(Task)
Can you rewrite all the entries below with "image size" changed to "screenshot size" wherever it occurs and nothing else altered, leaving the pictures out?

(Records to use)
- - -

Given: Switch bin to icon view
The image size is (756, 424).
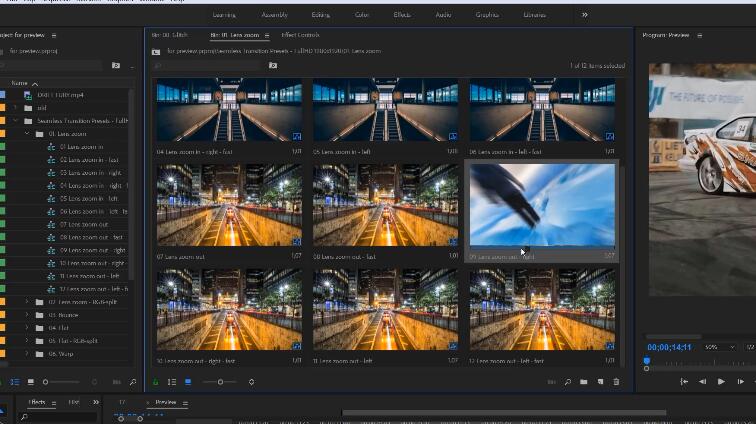Looking at the screenshot, I should coord(187,381).
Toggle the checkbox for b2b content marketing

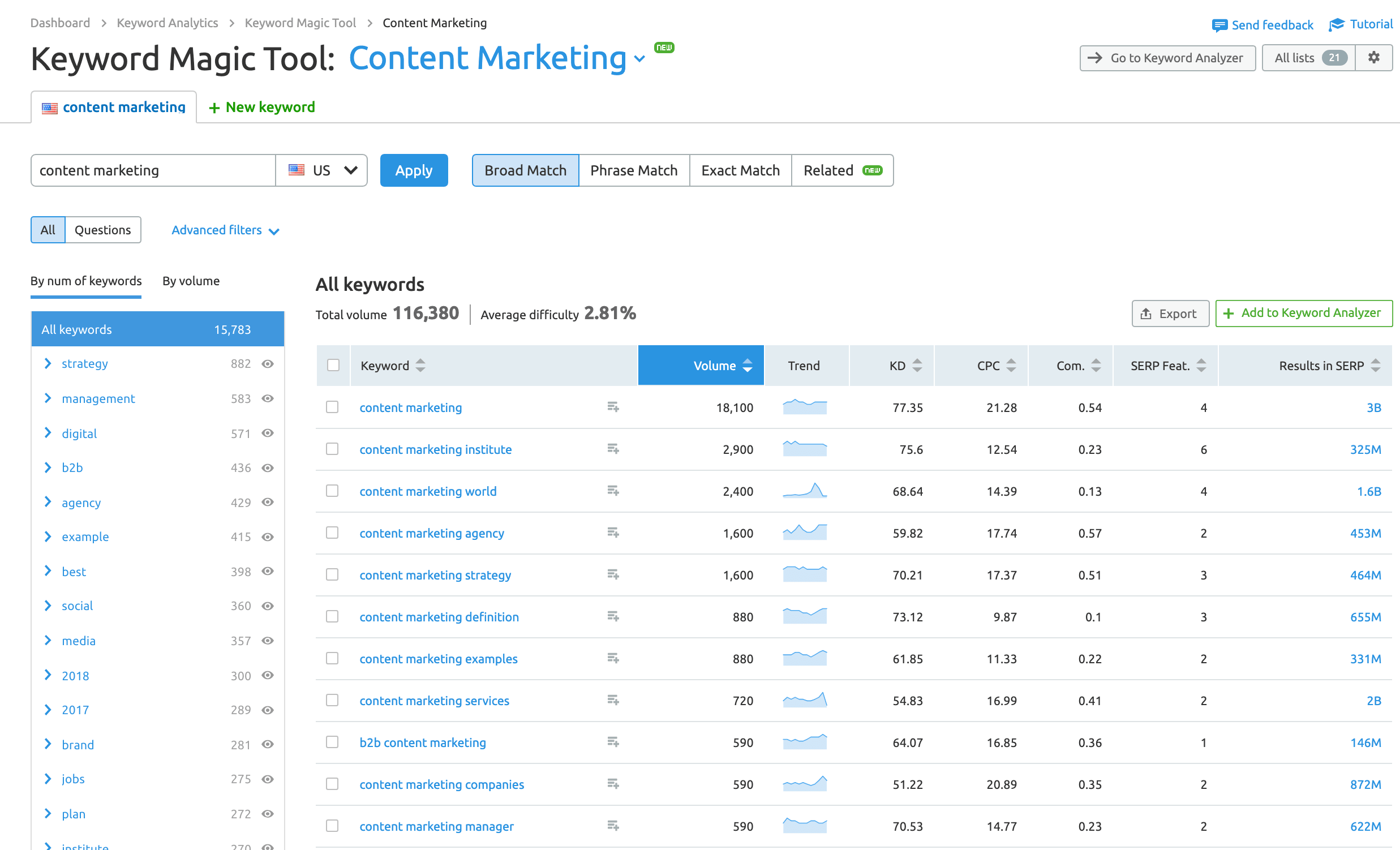click(332, 742)
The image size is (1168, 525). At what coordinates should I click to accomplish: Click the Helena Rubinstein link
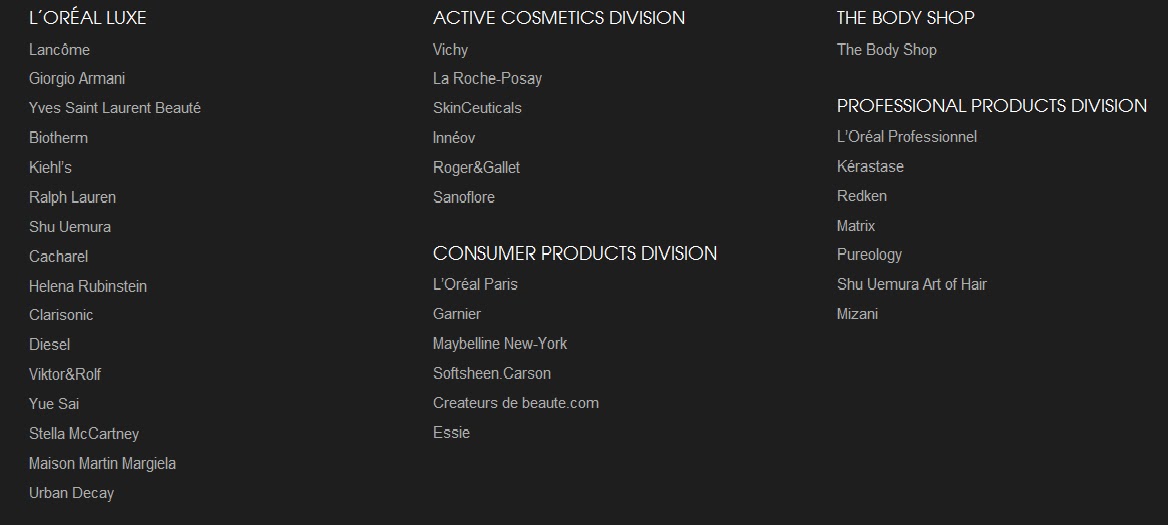pos(88,286)
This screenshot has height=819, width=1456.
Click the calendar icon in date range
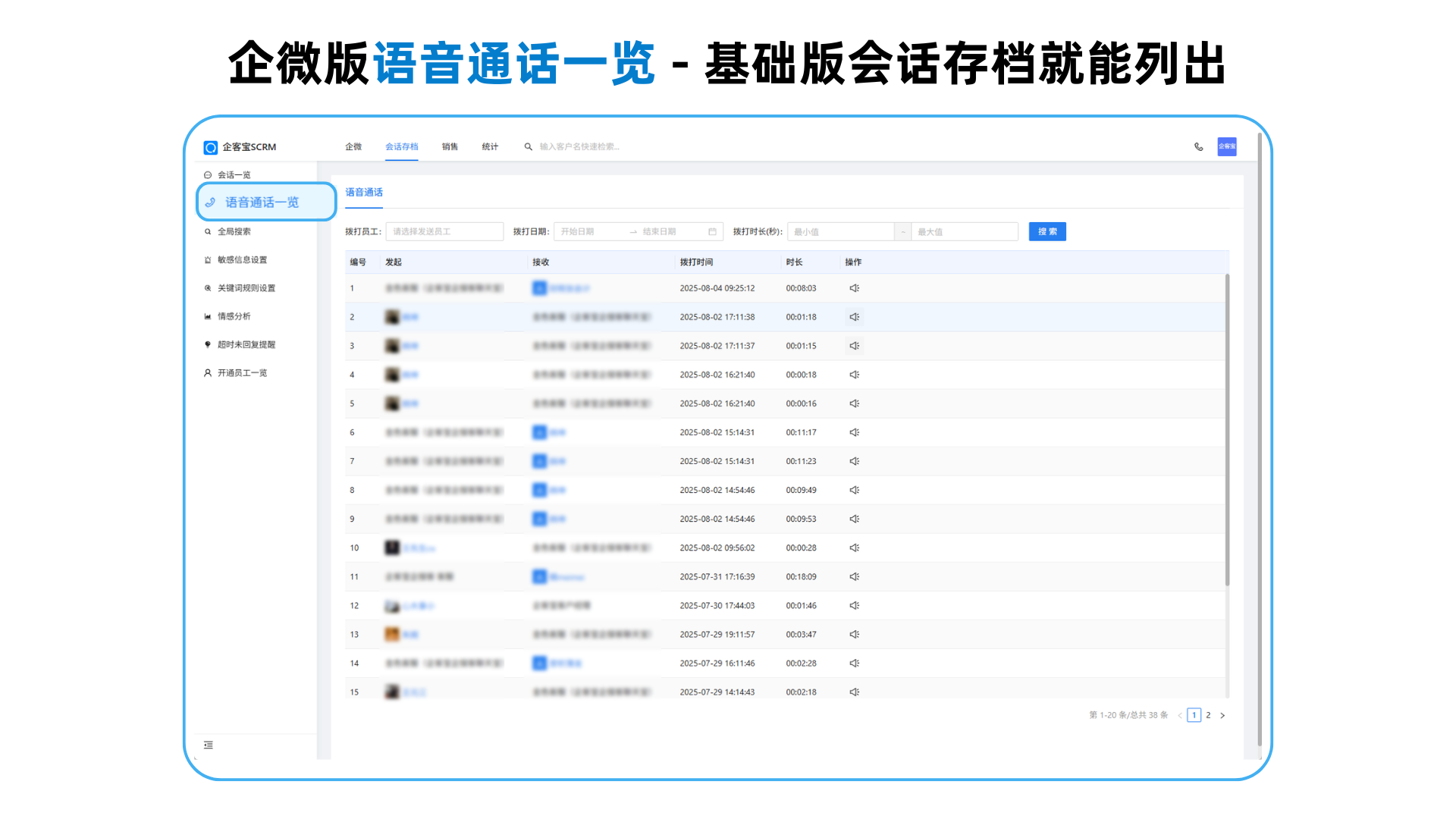(x=712, y=231)
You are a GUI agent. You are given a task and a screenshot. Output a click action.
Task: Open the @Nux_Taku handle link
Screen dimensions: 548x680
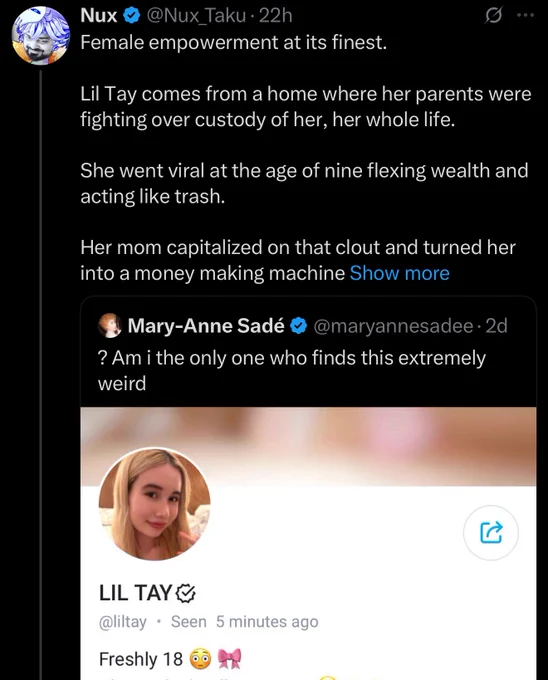tap(197, 16)
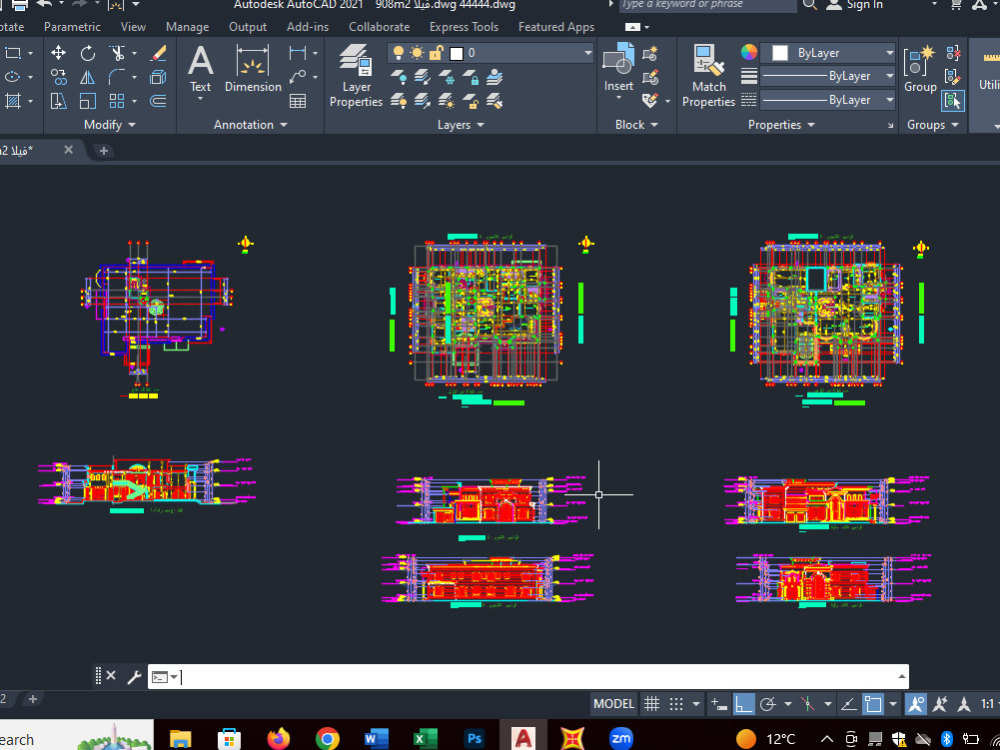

- - -

(Answer to the task)
Given: Switch bin to icon view
The screenshot size is (756, 424).
Looking at the screenshot, I should coord(187,381).
Toggle the checkbox for b2b content marketing

click(332, 742)
The screenshot size is (1168, 525). At what coordinates should I click to accomplish: Click the Helena Rubinstein link
pos(88,286)
This screenshot has height=819, width=1456.
Click the calendar icon in date range
(x=712, y=231)
You are a GUI agent. You are given a task and a screenshot. Output a click action.
Task: Open the @Nux_Taku handle link
Screen dimensions: 548x680
tap(197, 16)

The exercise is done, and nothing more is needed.